* Begin *

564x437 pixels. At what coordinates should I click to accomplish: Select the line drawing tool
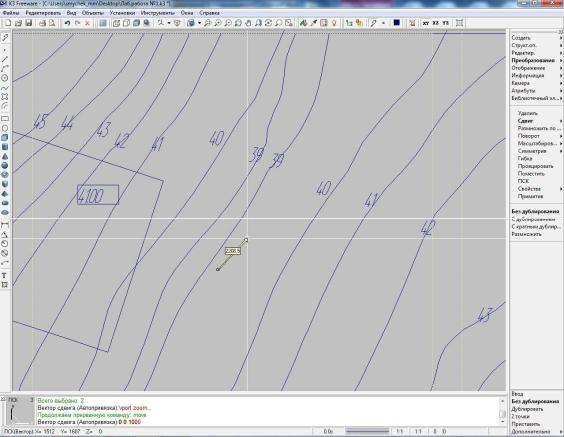pos(5,59)
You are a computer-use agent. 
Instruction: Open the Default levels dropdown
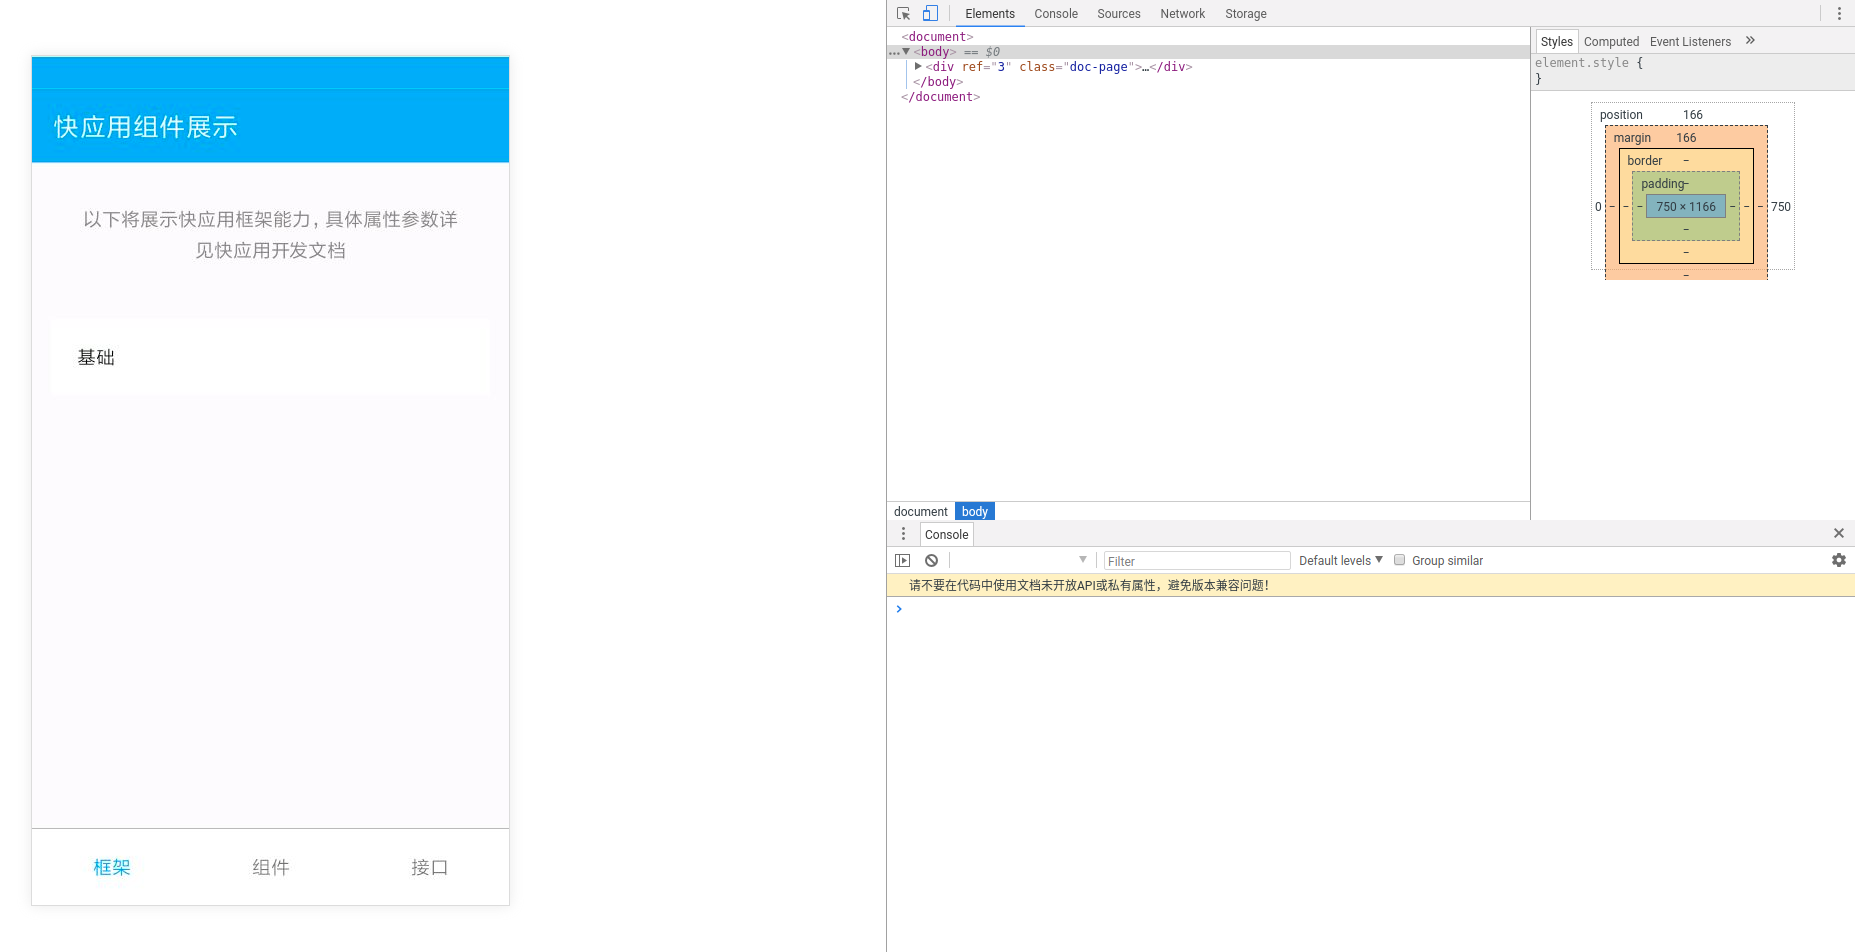tap(1340, 560)
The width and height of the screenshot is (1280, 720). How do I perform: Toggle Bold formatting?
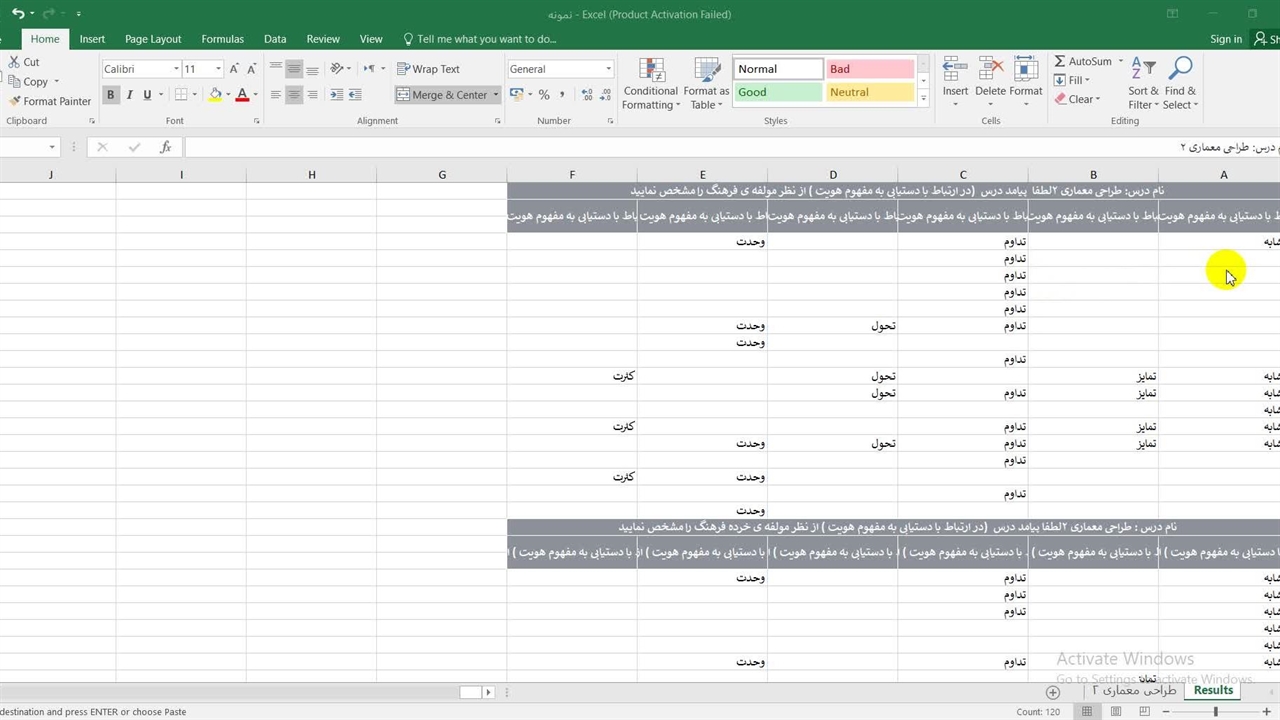click(x=111, y=95)
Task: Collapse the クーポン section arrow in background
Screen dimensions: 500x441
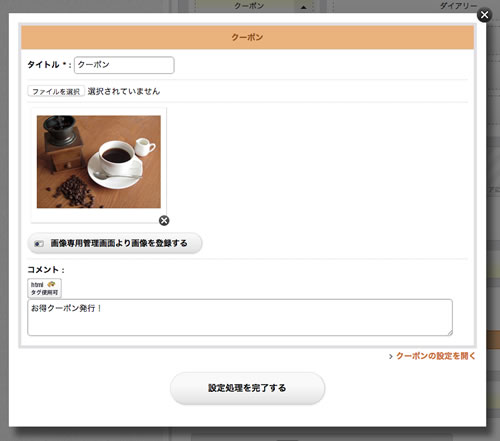Action: click(x=303, y=7)
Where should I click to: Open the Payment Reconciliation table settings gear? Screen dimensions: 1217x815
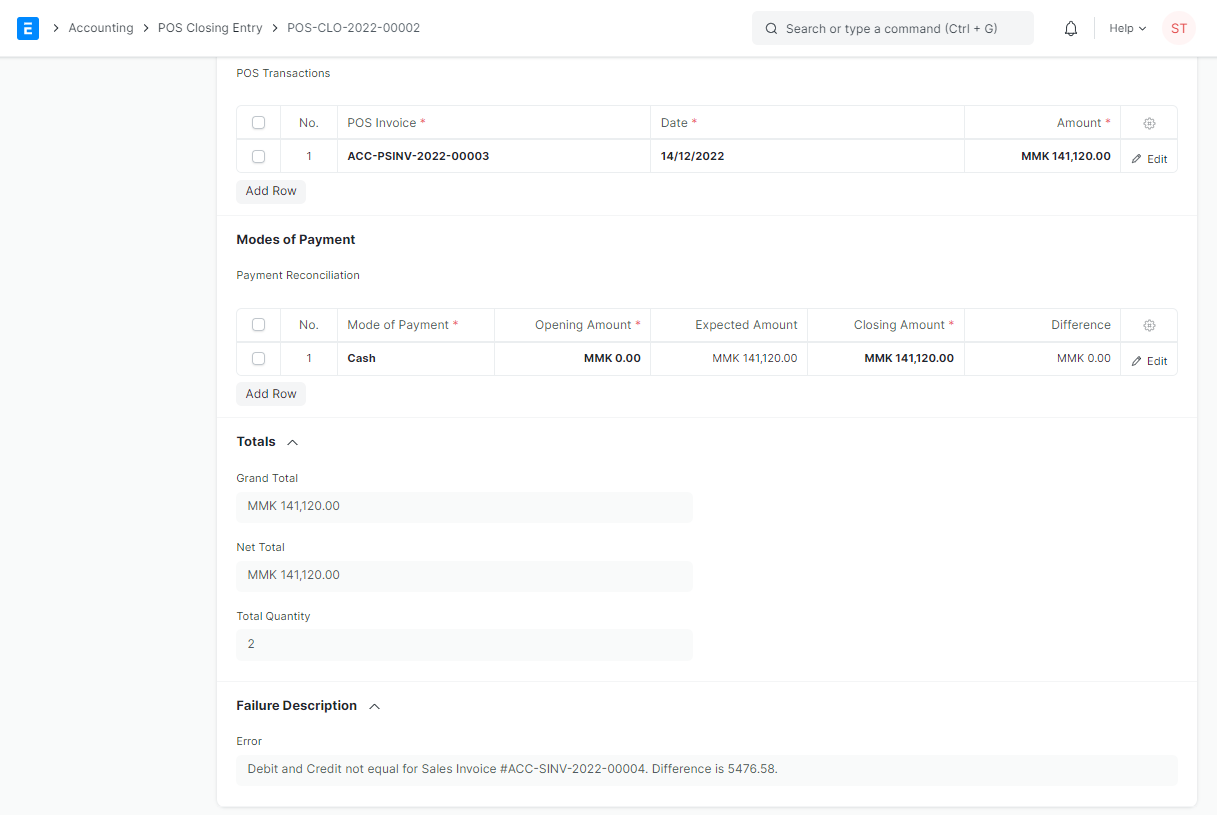[x=1148, y=325]
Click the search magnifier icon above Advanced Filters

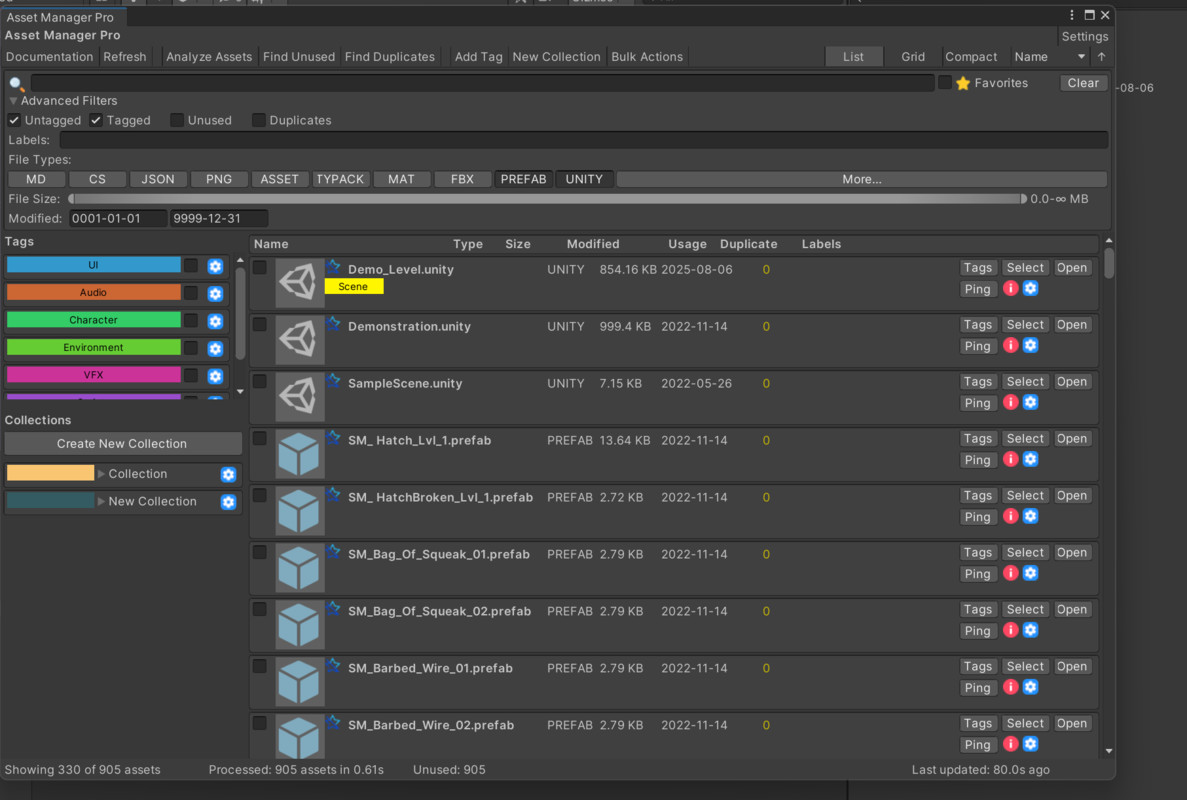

* End *

▶ _Goal of the exercise_:
Could you turn the data above into a numbered list of its lines, skipping any blank lines and leaving the pictures out?

▶ _The result_:
1. 564x437 pixels. At what coordinates should I click to accomplish: Select the line drawing tool
2. pos(5,59)
3. You are a computer-use agent. 
4. Instruction: Open the Default levels dropdown
5. tap(1340, 560)
6. The width and height of the screenshot is (1280, 720). How do I perform: Toggle Bold formatting?
7. click(x=111, y=95)
8. Task: Collapse the クーポン section arrow in background
9. Screen dimensions: 500x441
10. Action: click(x=303, y=7)
11. Where should I click to: Open the Payment Reconciliation table settings gear? Screen dimensions: 1217x815
12. [x=1148, y=325]
13. Click the search magnifier icon above Advanced Filters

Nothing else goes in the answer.